The number of labels per blog post (N=2272).

Number of labels	Posts, n (%)
0	544 (23.9)
1	892 (39.3)
2	578 (25.4)
3	199 (8.8)
4	57 (2.5)
5	2 (0.1)

Model

The precision was 0.59 for “treatment,” 0.82 for “physical,” 0.64 for “psychological,” 0.67 for “work/financial,” and 0.58 for “family/friends.” Both the precision and the F score were highest for “physical” (Table 3). The exact match accuracy was 0.44.

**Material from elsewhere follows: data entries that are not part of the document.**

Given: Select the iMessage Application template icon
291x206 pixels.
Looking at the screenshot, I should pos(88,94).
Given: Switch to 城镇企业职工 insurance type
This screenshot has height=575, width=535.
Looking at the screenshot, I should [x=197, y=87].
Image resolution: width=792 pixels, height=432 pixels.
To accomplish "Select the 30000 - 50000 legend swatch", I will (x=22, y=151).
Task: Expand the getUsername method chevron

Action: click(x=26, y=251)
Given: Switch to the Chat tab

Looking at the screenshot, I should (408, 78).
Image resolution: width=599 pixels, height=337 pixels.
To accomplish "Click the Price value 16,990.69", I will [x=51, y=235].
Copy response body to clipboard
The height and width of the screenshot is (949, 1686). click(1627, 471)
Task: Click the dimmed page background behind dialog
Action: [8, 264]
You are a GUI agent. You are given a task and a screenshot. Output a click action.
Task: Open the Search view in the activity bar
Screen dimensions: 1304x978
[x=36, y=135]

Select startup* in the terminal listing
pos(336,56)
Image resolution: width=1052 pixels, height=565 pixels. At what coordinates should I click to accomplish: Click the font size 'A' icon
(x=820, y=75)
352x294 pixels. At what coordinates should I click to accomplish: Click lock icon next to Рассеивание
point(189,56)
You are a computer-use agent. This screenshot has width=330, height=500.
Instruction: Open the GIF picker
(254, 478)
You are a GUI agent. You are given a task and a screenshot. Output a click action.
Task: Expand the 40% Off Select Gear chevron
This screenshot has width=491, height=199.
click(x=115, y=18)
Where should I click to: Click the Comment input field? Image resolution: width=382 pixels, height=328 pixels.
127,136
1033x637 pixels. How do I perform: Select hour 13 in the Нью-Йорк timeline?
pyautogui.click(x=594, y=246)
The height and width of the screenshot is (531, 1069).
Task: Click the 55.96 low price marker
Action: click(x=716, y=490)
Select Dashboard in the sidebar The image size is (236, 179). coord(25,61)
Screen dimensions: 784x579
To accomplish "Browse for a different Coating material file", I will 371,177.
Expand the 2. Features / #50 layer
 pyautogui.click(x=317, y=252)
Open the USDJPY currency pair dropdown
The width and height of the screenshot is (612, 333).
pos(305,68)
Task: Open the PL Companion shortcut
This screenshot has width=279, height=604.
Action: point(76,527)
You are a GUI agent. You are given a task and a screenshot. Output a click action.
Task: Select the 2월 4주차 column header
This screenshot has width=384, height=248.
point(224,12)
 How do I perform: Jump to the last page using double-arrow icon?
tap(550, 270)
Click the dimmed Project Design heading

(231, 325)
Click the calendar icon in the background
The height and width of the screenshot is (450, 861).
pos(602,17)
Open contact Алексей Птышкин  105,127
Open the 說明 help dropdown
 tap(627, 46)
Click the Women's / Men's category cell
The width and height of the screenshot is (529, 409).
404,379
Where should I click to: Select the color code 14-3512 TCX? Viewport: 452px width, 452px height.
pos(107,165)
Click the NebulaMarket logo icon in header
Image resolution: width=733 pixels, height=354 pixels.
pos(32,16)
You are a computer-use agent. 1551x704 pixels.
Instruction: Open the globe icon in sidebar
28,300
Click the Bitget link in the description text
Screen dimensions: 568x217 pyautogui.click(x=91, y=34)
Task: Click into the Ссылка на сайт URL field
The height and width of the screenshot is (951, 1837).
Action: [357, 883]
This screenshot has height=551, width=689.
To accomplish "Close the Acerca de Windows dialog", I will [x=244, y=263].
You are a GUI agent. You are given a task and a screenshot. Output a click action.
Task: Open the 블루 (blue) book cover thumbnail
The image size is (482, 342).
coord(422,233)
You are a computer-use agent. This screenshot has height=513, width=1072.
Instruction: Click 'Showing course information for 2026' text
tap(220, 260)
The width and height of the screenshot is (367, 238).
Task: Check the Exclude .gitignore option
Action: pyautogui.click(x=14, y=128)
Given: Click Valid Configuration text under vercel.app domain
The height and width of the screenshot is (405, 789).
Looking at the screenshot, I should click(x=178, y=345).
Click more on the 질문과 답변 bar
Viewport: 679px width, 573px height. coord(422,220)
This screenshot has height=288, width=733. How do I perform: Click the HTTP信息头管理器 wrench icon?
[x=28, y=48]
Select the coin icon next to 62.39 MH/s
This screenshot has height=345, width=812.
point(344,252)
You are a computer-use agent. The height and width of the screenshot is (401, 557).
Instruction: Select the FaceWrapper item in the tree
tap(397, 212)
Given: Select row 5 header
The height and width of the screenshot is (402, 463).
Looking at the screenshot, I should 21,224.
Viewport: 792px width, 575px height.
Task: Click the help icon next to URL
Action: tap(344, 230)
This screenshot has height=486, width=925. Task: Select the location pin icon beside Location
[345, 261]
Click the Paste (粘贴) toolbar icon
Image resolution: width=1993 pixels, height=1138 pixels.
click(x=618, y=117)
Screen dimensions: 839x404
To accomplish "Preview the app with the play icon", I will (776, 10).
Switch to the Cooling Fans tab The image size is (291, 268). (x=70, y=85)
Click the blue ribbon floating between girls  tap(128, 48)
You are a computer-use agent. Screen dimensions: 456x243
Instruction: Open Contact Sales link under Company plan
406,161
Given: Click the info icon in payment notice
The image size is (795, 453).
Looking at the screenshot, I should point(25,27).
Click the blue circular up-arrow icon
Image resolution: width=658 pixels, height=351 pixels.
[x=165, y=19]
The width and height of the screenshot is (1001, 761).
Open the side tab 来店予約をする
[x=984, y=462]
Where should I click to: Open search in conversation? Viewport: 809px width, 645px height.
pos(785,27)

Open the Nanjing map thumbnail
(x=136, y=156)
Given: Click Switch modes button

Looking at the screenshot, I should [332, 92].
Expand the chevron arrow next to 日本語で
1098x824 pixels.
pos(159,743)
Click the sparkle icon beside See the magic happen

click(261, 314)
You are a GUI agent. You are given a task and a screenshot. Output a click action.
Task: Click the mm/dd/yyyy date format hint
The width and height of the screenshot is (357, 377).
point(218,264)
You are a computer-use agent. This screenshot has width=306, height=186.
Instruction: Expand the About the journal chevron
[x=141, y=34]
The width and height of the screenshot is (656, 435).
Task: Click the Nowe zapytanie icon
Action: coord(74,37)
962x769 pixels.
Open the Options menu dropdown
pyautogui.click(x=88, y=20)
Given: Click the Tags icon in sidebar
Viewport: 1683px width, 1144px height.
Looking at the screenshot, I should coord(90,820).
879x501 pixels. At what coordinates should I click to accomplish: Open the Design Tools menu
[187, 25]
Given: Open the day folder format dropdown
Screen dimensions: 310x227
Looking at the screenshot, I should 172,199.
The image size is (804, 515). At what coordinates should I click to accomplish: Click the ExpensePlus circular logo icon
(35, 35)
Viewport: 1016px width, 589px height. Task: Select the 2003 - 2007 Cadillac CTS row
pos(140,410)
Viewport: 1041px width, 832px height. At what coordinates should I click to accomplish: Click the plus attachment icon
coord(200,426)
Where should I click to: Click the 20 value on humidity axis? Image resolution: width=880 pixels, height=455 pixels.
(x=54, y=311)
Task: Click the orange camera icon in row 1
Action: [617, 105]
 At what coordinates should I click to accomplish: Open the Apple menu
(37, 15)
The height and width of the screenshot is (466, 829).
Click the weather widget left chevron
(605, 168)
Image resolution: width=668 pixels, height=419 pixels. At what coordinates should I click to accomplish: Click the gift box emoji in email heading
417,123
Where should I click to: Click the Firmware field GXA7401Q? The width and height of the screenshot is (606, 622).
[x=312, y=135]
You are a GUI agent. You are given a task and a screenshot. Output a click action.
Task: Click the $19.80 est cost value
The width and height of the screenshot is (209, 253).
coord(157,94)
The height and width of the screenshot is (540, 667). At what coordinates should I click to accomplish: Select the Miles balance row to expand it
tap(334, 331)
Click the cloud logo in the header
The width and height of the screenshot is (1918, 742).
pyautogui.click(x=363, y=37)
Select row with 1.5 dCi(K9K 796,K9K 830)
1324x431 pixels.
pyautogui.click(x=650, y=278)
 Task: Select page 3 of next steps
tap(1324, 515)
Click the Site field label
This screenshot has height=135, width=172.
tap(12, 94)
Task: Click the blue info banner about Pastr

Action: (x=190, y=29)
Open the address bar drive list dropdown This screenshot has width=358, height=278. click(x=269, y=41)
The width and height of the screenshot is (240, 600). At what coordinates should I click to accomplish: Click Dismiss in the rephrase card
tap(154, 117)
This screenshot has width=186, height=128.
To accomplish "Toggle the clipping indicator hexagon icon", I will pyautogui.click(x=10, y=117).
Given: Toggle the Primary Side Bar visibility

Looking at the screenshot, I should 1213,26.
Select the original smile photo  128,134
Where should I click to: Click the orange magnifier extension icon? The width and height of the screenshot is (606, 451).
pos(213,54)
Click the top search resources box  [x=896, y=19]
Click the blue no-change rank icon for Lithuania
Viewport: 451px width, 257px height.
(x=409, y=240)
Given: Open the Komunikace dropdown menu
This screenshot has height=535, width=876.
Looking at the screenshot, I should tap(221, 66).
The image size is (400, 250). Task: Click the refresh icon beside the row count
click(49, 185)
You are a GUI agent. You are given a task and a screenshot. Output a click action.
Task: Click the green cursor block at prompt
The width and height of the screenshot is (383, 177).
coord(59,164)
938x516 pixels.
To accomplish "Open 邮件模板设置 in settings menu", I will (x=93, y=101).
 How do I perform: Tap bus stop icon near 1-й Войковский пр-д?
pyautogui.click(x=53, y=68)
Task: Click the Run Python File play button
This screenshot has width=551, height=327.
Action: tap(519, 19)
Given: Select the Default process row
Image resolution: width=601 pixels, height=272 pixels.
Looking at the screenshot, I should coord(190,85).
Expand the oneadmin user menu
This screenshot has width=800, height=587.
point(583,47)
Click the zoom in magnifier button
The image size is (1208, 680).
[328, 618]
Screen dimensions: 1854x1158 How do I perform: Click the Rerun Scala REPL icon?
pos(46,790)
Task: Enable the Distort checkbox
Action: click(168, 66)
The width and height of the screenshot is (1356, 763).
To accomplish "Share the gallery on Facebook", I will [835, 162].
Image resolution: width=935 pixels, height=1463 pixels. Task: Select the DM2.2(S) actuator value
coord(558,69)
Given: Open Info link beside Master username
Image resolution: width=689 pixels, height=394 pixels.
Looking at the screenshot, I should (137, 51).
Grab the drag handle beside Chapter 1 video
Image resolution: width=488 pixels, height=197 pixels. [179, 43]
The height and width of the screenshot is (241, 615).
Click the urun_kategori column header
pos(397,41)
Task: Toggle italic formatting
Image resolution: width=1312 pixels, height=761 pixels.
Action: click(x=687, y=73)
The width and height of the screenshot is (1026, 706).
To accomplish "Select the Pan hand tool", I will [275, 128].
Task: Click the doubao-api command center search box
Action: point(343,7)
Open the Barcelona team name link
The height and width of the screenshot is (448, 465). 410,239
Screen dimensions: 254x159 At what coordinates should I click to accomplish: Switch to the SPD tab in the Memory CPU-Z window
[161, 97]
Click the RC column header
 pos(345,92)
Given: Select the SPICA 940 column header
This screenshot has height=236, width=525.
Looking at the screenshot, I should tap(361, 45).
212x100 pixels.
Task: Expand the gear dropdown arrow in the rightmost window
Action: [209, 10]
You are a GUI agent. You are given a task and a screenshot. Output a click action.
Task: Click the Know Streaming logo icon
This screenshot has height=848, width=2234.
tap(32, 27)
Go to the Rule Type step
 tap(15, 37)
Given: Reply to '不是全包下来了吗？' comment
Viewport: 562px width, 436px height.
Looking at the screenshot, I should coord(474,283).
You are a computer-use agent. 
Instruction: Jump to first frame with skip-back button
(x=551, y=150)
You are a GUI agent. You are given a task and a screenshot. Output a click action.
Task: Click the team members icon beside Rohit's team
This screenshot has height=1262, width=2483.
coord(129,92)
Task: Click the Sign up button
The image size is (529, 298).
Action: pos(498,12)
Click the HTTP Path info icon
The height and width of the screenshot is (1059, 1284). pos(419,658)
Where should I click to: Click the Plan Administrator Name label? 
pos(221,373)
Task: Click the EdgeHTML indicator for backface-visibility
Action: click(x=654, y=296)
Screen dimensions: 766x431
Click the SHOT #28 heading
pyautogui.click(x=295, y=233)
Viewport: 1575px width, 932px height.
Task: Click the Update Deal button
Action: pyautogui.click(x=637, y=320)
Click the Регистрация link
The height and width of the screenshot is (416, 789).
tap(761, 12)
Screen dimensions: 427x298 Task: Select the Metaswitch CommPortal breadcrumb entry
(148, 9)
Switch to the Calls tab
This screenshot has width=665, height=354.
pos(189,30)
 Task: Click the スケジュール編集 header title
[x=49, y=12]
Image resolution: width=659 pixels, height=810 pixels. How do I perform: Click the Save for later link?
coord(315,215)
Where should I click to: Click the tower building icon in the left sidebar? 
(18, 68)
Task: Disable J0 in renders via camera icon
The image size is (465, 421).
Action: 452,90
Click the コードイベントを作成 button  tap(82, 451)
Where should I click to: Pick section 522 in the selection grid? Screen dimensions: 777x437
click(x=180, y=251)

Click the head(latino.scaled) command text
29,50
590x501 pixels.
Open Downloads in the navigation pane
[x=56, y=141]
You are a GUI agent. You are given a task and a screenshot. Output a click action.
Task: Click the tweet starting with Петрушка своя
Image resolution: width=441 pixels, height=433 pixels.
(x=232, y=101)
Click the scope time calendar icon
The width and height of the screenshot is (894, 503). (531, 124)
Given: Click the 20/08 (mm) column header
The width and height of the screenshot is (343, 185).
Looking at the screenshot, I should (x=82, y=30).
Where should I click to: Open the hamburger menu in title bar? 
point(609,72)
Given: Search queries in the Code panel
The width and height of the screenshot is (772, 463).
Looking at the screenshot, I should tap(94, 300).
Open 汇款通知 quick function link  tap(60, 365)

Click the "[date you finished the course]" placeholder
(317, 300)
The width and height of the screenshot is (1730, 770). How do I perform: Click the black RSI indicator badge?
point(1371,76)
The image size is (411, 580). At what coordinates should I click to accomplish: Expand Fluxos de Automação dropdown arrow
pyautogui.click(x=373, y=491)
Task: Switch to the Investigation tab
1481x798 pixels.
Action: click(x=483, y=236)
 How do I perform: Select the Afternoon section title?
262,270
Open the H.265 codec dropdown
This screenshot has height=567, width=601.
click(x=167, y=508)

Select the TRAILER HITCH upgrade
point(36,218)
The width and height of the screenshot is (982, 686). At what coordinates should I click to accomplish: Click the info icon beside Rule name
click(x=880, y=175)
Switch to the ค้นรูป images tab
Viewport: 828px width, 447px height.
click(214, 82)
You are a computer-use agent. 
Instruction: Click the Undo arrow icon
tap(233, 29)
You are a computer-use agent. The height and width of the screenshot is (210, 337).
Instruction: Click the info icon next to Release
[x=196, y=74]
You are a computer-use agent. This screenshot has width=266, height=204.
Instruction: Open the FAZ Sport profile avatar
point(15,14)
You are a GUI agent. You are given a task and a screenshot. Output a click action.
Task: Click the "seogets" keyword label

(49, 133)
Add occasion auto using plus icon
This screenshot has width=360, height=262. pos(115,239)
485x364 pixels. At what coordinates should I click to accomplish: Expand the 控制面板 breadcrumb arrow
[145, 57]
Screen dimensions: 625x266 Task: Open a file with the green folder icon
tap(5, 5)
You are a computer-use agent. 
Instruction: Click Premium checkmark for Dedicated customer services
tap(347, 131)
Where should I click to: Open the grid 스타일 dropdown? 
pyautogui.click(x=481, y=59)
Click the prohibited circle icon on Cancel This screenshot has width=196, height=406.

The performances of posts with more than 512 words and posts with 512 words or less are presented in Multimedia Appendix 1.

Table 3

Performance of the model.

Label	Accuracy (SD)	Precision (SD)	Recall (SD)	F score (SD)
Treatment	0.81 (0.01)	0.59 (0.09)	0.39 (0.15)	0.44 (0.09)
Physical	0.81 (0.01)	0.82 (0.02)	0.80 (0.02)	0.81 (0.01)
Psychological	0.77 (0.03)	0.64 (0.04)	0.54 (0.08)	0.58 (0.04)
Work/financial	0.88 (0.02)	0.67 (0.10)	0.28 (0.05)	0.38 (0.03)
Family/friends	0.88 (0.02)	0.58 (0.11)	0.33 (0.07)	0.41 (0.07)
Macro average	0.83 (0.01)	0.66 (0.04)	0.47 (0.05)	0.52 (0.03)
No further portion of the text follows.